Software and hardware annotations 2007 December
This document contains only my personal opinions and calls of
judgement, and where any comment is made as to the quality of
anybody's work, the comment is an opinion, in my judgement.
[file this blog page at:
digg
del.icio.us
Technorati]
I have a backlog of draft blog entries, and the following
are just some random quick notes.
- 071223 Sun
BCM5752 jumbo frames work only in output
- I have been doing some transfer rate tests among hosts
with Broadcom
BCM5752 or
BCM5708
(
tg3
Linux driver),
Intel
82541PI
(e1000
Linux driver),
Realtek
RTL-8169
(r8169
linux driver) chipsets (more details
on these tests sometime later).
During these I have been quite confused by the behaviour of
the Broadcom BCM5752 with
jumbo frames
,
until I discovered that officially it does not allow them, but
in practice supports them in transmission only.

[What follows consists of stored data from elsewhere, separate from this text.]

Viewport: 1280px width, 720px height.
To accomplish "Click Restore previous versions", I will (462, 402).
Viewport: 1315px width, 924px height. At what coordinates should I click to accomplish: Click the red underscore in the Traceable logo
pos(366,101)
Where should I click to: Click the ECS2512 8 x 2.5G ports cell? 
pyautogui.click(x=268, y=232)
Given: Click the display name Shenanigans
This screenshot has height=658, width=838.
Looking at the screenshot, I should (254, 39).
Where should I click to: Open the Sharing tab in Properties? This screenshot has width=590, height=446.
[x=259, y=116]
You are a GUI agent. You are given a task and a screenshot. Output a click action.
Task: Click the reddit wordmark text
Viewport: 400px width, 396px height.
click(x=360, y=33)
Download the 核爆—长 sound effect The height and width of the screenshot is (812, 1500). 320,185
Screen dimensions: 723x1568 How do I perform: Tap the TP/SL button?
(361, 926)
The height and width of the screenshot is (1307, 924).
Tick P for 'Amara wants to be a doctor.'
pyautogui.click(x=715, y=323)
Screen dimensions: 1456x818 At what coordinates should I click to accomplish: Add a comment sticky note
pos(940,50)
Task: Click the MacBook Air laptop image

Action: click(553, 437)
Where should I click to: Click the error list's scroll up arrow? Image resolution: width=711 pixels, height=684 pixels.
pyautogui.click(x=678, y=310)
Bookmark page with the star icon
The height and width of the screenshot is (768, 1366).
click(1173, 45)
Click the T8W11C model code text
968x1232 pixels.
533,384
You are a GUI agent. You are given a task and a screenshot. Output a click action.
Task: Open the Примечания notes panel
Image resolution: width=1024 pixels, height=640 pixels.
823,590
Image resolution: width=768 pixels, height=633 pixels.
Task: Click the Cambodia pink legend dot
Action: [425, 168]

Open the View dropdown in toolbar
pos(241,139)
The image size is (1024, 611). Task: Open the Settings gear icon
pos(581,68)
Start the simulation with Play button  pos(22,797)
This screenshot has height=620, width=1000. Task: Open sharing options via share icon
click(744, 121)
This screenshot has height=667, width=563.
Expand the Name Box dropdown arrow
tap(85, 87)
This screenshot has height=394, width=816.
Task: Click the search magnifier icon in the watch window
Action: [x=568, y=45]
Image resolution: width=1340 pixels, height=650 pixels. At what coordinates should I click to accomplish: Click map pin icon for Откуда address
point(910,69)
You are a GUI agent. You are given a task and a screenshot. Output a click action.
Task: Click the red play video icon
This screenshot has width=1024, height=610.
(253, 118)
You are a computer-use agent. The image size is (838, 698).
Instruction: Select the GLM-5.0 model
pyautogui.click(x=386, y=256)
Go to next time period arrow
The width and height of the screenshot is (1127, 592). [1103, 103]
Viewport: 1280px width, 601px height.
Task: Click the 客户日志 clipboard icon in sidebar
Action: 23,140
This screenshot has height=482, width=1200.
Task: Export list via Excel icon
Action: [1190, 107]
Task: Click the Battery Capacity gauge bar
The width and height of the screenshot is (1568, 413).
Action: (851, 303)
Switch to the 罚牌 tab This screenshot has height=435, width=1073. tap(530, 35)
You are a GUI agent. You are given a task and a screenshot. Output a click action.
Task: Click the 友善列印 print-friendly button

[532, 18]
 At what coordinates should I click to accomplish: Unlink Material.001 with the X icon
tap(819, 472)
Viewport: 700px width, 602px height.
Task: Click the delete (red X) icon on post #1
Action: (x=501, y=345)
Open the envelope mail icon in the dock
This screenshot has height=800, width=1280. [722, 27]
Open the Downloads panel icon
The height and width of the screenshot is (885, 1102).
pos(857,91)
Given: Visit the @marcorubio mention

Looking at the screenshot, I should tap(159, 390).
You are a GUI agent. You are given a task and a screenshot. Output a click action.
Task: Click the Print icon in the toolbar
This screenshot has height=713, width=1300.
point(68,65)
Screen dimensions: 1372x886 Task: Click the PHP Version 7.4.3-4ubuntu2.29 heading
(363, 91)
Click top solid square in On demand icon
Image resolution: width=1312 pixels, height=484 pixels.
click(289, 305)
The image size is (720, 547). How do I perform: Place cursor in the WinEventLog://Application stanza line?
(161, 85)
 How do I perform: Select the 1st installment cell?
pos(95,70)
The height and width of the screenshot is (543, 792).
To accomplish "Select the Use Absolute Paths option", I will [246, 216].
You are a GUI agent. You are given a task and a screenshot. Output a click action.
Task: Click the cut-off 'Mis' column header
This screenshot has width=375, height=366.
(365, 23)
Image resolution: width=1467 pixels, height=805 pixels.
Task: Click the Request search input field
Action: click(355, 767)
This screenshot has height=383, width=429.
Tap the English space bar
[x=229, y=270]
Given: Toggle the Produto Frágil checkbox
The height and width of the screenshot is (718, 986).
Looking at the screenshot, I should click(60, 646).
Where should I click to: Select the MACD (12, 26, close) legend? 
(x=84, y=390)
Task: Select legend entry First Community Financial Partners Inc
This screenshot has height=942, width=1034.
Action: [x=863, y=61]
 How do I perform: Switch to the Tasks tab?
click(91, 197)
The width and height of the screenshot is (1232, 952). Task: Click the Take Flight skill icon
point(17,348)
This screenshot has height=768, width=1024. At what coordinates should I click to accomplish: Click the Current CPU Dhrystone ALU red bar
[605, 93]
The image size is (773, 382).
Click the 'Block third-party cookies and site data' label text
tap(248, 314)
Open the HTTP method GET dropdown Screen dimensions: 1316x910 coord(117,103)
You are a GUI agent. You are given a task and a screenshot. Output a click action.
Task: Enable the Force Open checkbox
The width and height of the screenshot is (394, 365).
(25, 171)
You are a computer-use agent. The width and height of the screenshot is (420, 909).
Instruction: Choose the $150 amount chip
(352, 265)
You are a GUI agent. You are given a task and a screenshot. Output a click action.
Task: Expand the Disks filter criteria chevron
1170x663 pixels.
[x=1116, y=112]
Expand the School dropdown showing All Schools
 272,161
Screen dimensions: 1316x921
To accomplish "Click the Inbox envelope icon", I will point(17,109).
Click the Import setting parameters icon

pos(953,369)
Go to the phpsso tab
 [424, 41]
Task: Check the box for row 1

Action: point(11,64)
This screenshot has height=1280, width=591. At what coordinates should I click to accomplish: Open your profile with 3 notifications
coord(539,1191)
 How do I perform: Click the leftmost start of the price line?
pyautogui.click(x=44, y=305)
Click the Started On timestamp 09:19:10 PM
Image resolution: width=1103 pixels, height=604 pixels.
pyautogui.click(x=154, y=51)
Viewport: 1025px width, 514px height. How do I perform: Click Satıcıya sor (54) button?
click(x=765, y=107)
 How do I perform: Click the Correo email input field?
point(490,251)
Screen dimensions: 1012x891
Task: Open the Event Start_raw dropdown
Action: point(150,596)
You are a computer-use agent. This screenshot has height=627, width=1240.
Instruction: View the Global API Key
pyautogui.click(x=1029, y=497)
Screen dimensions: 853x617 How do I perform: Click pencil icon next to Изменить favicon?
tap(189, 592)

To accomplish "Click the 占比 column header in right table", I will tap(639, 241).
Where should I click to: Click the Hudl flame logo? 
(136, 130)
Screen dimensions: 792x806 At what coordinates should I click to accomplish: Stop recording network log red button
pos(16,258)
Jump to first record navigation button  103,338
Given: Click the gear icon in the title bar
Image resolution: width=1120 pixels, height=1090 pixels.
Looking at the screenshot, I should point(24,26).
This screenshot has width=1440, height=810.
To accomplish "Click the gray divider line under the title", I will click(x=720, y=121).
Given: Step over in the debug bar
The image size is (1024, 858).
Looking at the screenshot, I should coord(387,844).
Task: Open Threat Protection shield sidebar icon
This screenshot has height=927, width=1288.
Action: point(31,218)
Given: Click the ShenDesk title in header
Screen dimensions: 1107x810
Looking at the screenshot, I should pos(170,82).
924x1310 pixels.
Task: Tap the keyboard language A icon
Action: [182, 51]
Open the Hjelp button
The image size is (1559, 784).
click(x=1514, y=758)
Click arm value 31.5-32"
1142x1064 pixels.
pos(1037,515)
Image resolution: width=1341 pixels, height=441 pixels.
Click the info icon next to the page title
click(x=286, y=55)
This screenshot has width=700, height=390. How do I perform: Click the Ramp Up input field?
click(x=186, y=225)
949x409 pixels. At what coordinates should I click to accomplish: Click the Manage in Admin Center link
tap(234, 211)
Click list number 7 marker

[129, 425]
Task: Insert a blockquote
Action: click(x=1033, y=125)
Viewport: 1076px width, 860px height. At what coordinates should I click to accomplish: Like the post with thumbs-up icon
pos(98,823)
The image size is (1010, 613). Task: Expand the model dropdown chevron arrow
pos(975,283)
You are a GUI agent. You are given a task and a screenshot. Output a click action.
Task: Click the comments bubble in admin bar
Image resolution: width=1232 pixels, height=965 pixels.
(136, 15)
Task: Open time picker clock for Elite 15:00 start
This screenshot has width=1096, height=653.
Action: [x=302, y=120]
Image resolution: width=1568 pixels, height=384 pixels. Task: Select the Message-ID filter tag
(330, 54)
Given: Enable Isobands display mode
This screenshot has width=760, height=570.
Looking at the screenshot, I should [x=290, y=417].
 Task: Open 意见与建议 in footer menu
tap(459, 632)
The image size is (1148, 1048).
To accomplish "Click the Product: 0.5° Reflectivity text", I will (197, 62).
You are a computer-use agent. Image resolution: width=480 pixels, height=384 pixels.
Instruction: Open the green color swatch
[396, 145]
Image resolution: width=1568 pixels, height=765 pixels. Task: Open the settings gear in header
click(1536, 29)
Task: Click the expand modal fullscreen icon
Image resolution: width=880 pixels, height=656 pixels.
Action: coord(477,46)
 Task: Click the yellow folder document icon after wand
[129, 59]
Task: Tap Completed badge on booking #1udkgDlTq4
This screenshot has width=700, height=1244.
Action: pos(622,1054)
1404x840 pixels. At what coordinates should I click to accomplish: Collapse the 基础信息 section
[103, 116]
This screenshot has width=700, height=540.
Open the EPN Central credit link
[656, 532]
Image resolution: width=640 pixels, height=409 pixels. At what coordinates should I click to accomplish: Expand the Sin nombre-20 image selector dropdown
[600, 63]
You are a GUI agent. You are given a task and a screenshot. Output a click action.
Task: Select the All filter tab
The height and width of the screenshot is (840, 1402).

In addition the
RTL-8169 supports jumbo frames but only up to 7000B instead of
the more common 9000B.
Anyhow the BCM5752 has various form of network processing
offloading, including TCP segmentation offloading, which means
that it can handle small frames on the wire fairly efficiently,
while the RTL-8169 does not, so jumbo frame support is rather
more useful for it.
Also, to take advantage of the ability of the BCM5752 to
transmit but not receive jumbo frames is easy: change the
relevant routes to have with an MTU value higher than 1500, but
set or leave the advertised MSS value under 1500 (minus 40 for
the header), for example (the advmss 1460
part
is redundant) instead of issuing
ifconfig eth0 mtu 9000
which is not valid, this would work:
ip route change 192.168.1.0/24 dev eth0 mtu 9000 advmss 1460
ip route change default via 192.168.1.1 dev eth0 mtu 9000 advmss 1460
As in the example above each route via the interface associated
with the BCM5752 chip must be changed, if opportune.
- 071215 Sat
Network accelerators run Linux
- I have read some reviews about the
Killer NIC
game network accelerator
which is quite a remarkable network card for a number of
reasons. One is that it is quite expensive, and the
other is that it reduces the network latency of
MS-Windows games by
offloading network processing
to a card with a Linux kernel on it (and some sort of
Freescale CPU
and 64MB of RAM). In some reviews it is reported as
actually lowering latency, but this is not a large or as
uniform effect. Anyhow Cavium"
have released
some general purpose network accelerator product
based on their
previously mentioned
Octeon multi-CPU chip. A bit
pricey as they seem to cost about the same or more as
low latency 10gb/s cards.
- 071215 Sat
2.5" hard disks differences
- My impression is that there are very few commodities,
as often even very similar products have important
differences, which may or not matter to everybody, but
matter to someone. One of the latest illustrations are
large differences among 2.5" hard disc drives
as to seequential small block performance, which is
quite useful to have. The other tests also show
remarkable differences (around 25%), and in different
ways, as different onboard
firmware
reacts differently to different usage patterns. For
example
multithreaded reading and writing
shows differences in performance of four times
between fastest and slowest.
- 071210 Mon Much
better read latency with AMD's HyperTransport
- From an interesting review of the new
AMD X2 5500
there are some
impressive numbers about memory latency differences
between current AMD and
Intel
CPUs.
Latency in main
RAM
still matters, especially
for systems with smaller caches, and less so the larger the
cache. As to this Intel has the lead, thanks to their superior
capital base that enables investing in better process technology
which results in more onchip cache, and Intel are clearly
driving the memory market towards memory with high latencies and
high bandwidths, which is the combination that best feeds the
large caches of their CPU chips via their high latency memory
buses.
SDR memory had
latencies of a few cycles,
DDR of half a dozen
cycles,
DDR2 of a dozen
cycles, and now
DDR3 of a couple
dozen cycles. A little known detail is tha the intrinsic speed
of a memory cell has improved very little over the past decade
or two (a mere doubling, from around 100MHz to 200MHz), and all
transfer rate increases have come from higher degrees of
pipelining and parallelism at the integrated circuit level.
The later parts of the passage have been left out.